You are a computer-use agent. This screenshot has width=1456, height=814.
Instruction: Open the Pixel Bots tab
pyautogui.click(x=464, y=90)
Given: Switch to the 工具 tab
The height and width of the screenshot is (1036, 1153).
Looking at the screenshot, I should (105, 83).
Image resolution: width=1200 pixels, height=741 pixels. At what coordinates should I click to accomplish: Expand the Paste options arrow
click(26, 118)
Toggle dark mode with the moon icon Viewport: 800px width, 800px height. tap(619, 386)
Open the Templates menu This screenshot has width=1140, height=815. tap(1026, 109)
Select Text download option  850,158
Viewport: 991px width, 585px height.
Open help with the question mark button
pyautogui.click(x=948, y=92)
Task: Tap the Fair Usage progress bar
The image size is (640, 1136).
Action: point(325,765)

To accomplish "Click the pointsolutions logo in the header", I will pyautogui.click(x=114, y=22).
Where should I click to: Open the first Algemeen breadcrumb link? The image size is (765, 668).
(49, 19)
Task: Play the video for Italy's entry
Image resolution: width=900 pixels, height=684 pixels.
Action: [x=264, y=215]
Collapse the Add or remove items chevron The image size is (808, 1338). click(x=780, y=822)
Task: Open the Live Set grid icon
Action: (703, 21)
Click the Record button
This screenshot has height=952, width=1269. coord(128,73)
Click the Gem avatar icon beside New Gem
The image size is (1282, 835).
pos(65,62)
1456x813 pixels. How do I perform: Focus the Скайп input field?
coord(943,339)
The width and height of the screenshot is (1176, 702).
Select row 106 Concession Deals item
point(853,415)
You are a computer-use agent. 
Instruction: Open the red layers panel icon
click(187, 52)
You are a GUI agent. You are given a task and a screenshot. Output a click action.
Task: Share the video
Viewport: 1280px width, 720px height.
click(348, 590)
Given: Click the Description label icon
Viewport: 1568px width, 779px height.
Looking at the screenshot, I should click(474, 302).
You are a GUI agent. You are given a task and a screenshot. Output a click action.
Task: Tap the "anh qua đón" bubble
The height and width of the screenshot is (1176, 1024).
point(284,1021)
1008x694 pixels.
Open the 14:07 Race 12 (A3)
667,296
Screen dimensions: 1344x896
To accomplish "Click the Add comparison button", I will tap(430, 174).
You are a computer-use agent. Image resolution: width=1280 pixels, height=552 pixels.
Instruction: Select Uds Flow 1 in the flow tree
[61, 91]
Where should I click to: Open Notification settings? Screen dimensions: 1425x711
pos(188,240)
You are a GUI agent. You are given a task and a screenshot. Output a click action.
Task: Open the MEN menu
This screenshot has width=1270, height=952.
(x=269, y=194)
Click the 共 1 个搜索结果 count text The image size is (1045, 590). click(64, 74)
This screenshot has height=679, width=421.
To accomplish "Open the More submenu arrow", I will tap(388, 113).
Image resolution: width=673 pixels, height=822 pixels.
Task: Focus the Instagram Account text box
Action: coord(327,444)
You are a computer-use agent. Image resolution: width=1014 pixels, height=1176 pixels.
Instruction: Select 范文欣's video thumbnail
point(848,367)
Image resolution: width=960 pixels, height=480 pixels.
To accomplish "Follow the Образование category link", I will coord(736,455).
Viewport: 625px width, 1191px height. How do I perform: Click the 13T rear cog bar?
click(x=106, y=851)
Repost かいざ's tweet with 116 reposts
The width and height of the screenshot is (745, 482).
##############################
- Task requirements: Retype the records above in full, with no differences.

- Exercise response:
You are a computer-use agent. This screenshot has width=1456, height=814.
Instruction: Open the Pixel Bots tab
pyautogui.click(x=464, y=90)
Given: Switch to the 工具 tab
The height and width of the screenshot is (1036, 1153).
Looking at the screenshot, I should (105, 83).
Image resolution: width=1200 pixels, height=741 pixels. At what coordinates should I click to accomplish: Expand the Paste options arrow
click(26, 118)
Toggle dark mode with the moon icon Viewport: 800px width, 800px height. tap(619, 386)
Open the Templates menu This screenshot has width=1140, height=815. tap(1026, 109)
Select Text download option  850,158
Viewport: 991px width, 585px height.
Open help with the question mark button
pyautogui.click(x=948, y=92)
Task: Tap the Fair Usage progress bar
The image size is (640, 1136).
Action: point(325,765)

To accomplish "Click the pointsolutions logo in the header", I will pyautogui.click(x=114, y=22).
Where should I click to: Open the first Algemeen breadcrumb link? The image size is (765, 668).
(49, 19)
Task: Play the video for Italy's entry
Image resolution: width=900 pixels, height=684 pixels.
Action: [x=264, y=215]
Collapse the Add or remove items chevron The image size is (808, 1338). click(x=780, y=822)
Task: Open the Live Set grid icon
Action: (703, 21)
Click the Record button
This screenshot has height=952, width=1269. coord(128,73)
Click the Gem avatar icon beside New Gem
The image size is (1282, 835).
pos(65,62)
1456x813 pixels. How do I perform: Focus the Скайп input field?
coord(943,339)
The width and height of the screenshot is (1176, 702).
Select row 106 Concession Deals item
point(853,415)
You are a computer-use agent. 
Instruction: Open the red layers panel icon
click(187, 52)
You are a GUI agent. You are given a task and a screenshot. Output a click action.
Task: Share the video
Viewport: 1280px width, 720px height.
click(348, 590)
Given: Click the Description label icon
Viewport: 1568px width, 779px height.
Looking at the screenshot, I should click(474, 302).
You are a GUI agent. You are given a task and a screenshot. Output a click action.
Task: Tap the "anh qua đón" bubble
The height and width of the screenshot is (1176, 1024).
point(284,1021)
1008x694 pixels.
Open the 14:07 Race 12 (A3)
667,296
Screen dimensions: 1344x896
To accomplish "Click the Add comparison button", I will tap(430, 174).
You are a computer-use agent. Image resolution: width=1280 pixels, height=552 pixels.
Instruction: Select Uds Flow 1 in the flow tree
[61, 91]
Where should I click to: Open Notification settings? Screen dimensions: 1425x711
pos(188,240)
You are a GUI agent. You are given a task and a screenshot. Output a click action.
Task: Open the MEN menu
This screenshot has width=1270, height=952.
(x=269, y=194)
Click the 共 1 个搜索结果 count text The image size is (1045, 590). click(64, 74)
This screenshot has height=679, width=421.
To accomplish "Open the More submenu arrow", I will tap(388, 113).
Image resolution: width=673 pixels, height=822 pixels.
Task: Focus the Instagram Account text box
Action: coord(327,444)
You are a computer-use agent. Image resolution: width=1014 pixels, height=1176 pixels.
Instruction: Select 范文欣's video thumbnail
point(848,367)
Image resolution: width=960 pixels, height=480 pixels.
To accomplish "Follow the Образование category link", I will coord(736,455).
Viewport: 625px width, 1191px height. How do I perform: Click the 13T rear cog bar?
click(x=106, y=851)
Repost かいざ's tweet with 116 reposts
The width and height of the screenshot is (745, 482).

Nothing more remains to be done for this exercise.